DIRECTIONS FOR THIS TASK: Would you copy only the lines below, from the one containing "559x664 pixels." through the very last one, leaving the pictures out?

--- START ---

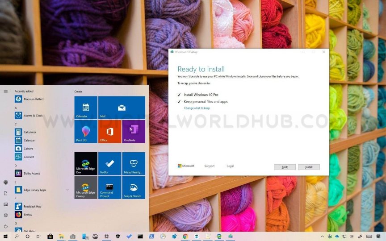Open Firefox from the app list
This screenshot has height=241, width=386.
coord(28,215)
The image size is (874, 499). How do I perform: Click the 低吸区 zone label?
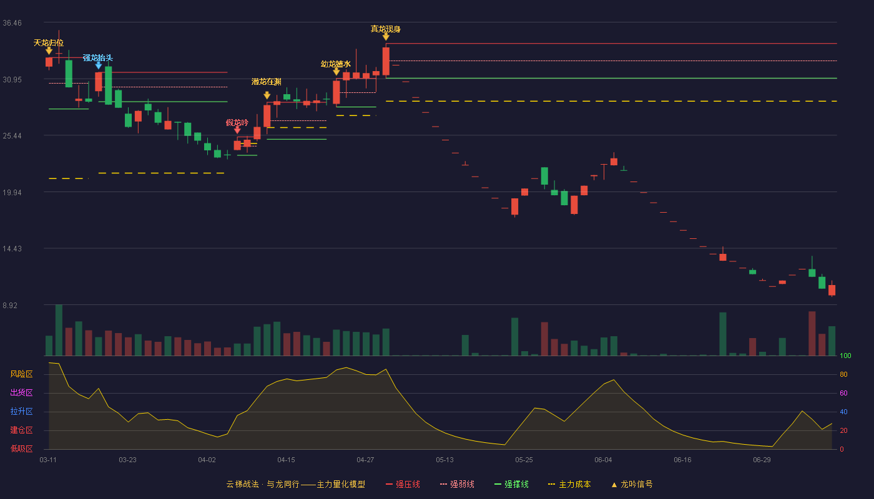coord(22,449)
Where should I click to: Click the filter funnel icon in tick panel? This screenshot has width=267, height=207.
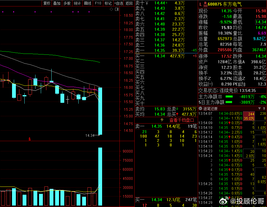coord(260,109)
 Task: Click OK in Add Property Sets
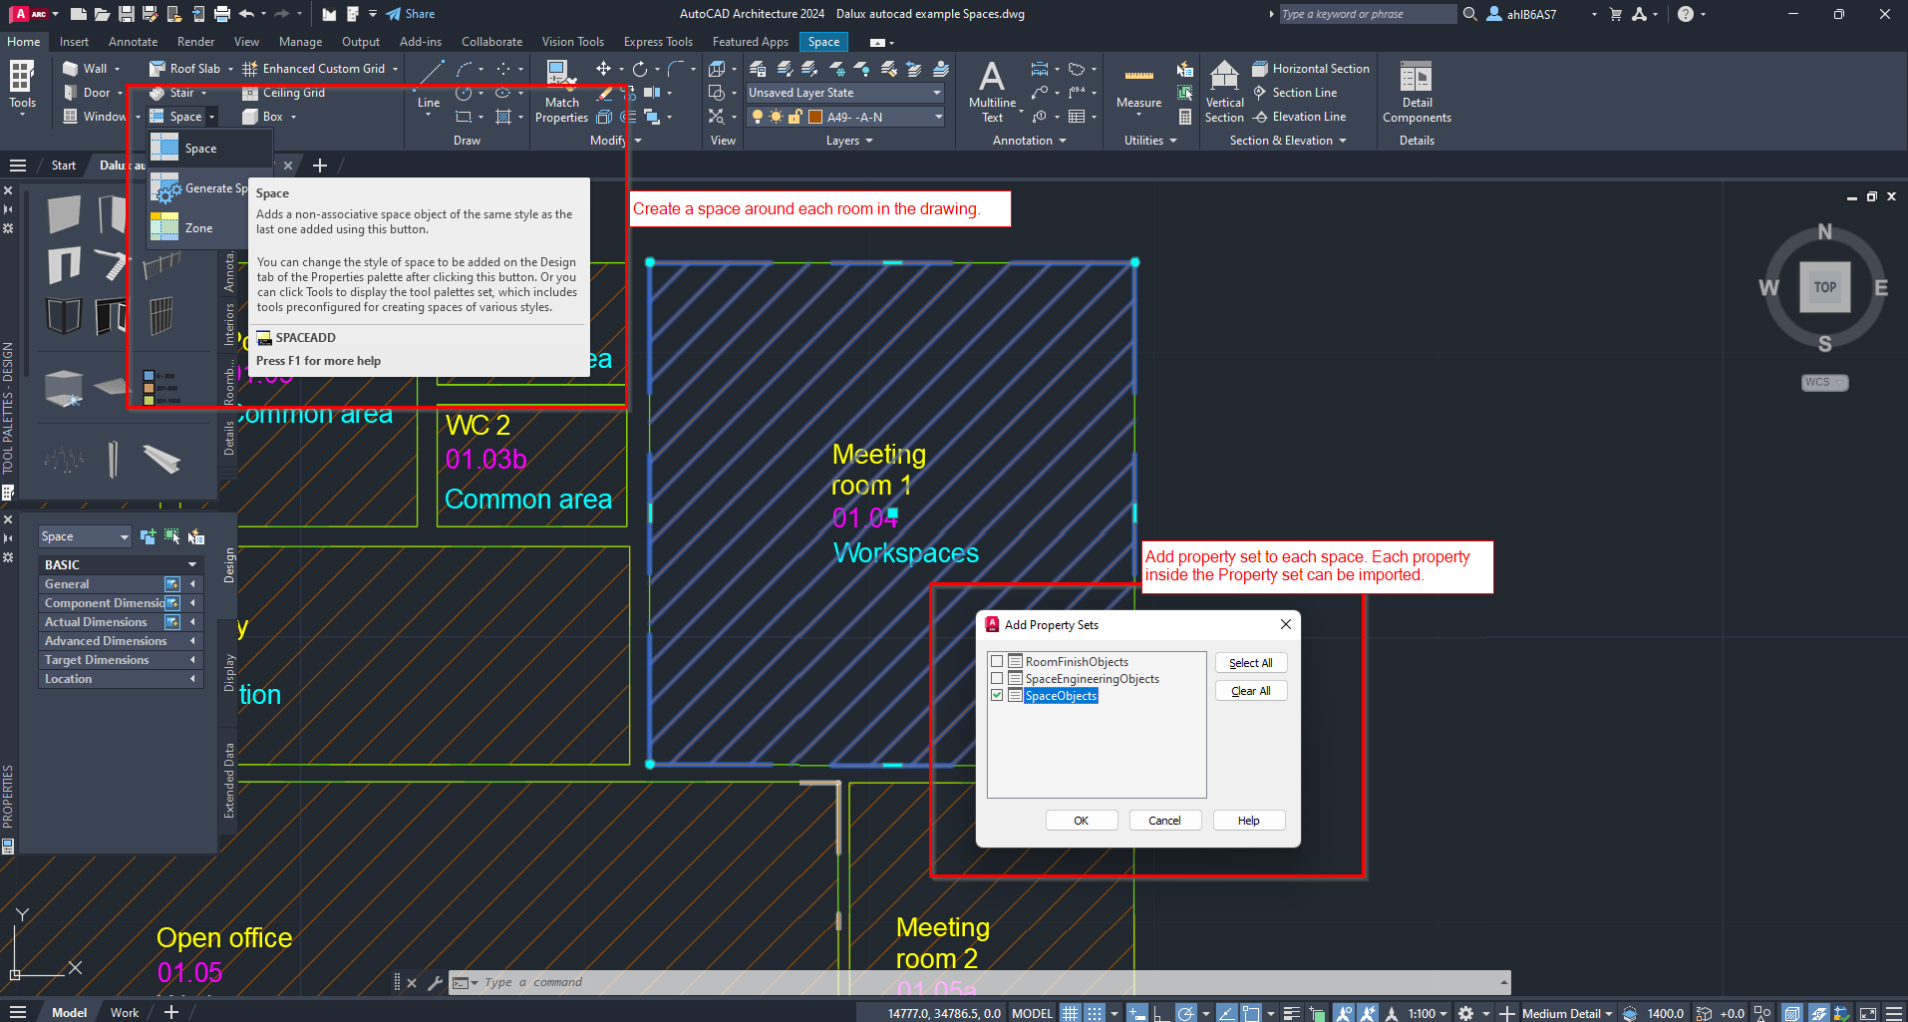(x=1081, y=821)
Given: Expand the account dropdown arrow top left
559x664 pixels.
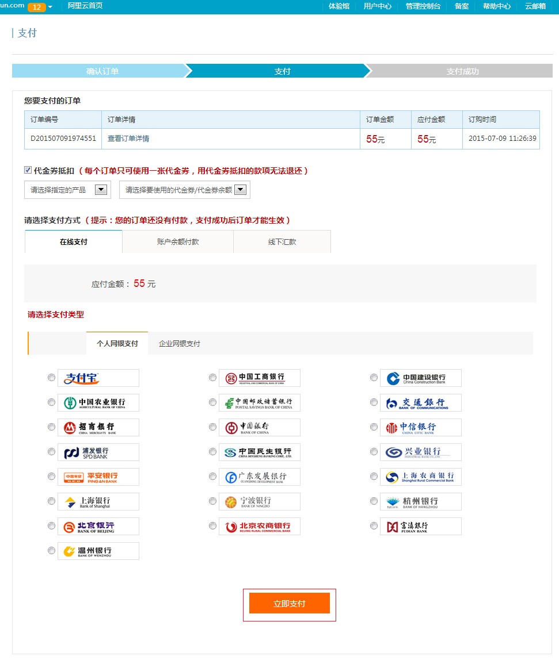Looking at the screenshot, I should point(50,6).
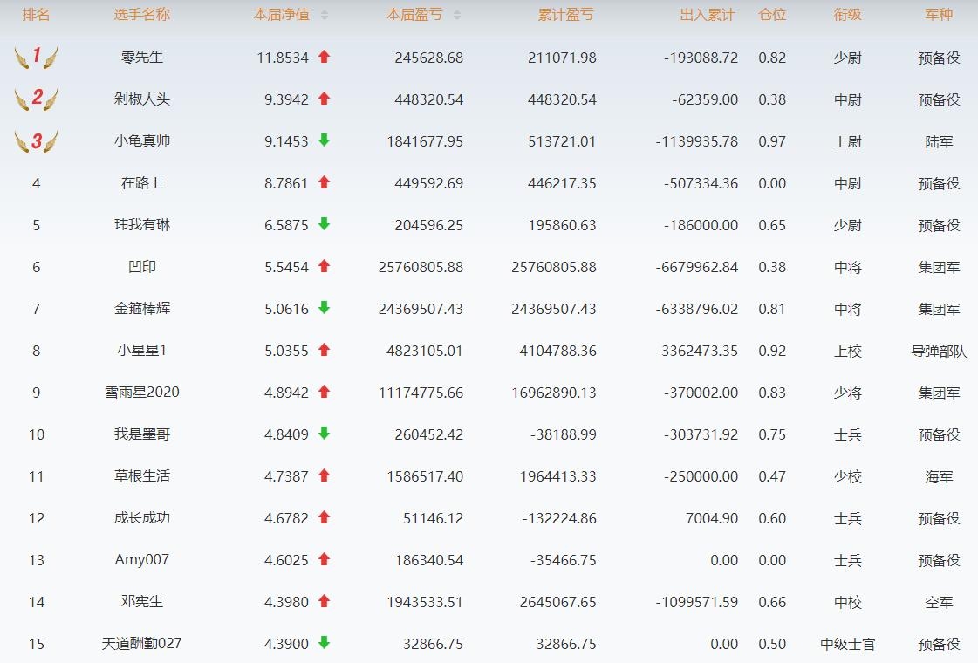Click the rank 3 laurel badge icon

pos(36,141)
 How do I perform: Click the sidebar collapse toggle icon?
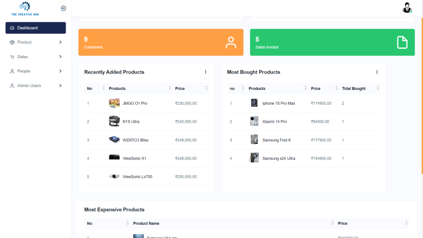pos(63,8)
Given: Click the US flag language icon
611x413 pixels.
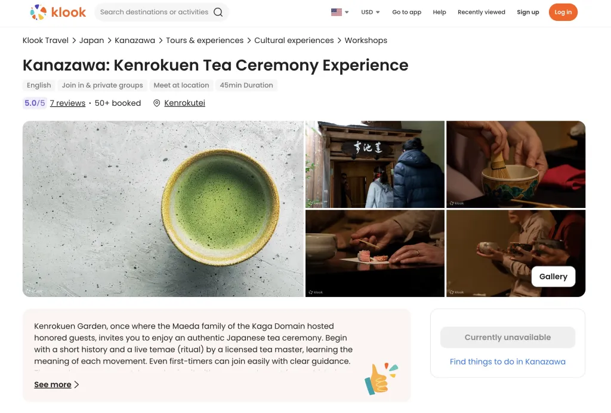Looking at the screenshot, I should (x=337, y=12).
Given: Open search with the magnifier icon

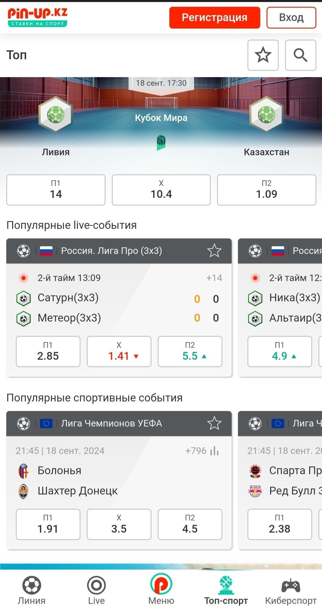Looking at the screenshot, I should (x=301, y=55).
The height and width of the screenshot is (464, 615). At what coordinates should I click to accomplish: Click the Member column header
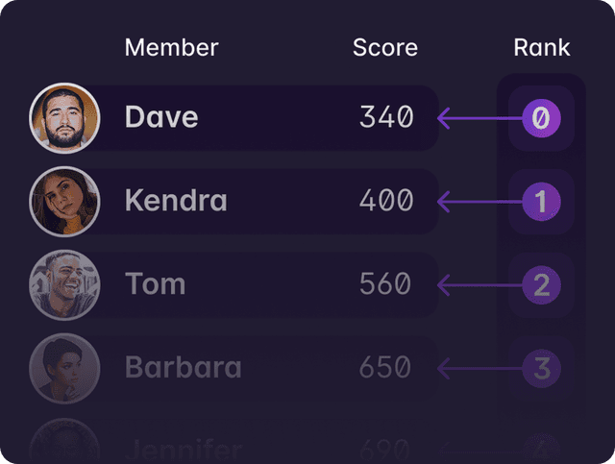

--- END ---

ANSWER AREA:
559x664 pixels.
Looking at the screenshot, I should point(50,6).
Click the rank 3 laurel badge icon

pos(36,141)
 How do I perform: Click the sidebar collapse toggle icon?
pos(63,8)
Given: Click the US flag language icon
611x413 pixels.
Looking at the screenshot, I should (x=337, y=12).
Given: Open search with the magnifier icon

Looking at the screenshot, I should (x=301, y=55).
The height and width of the screenshot is (464, 615). At what coordinates should I click to accomplish: Click the Member column header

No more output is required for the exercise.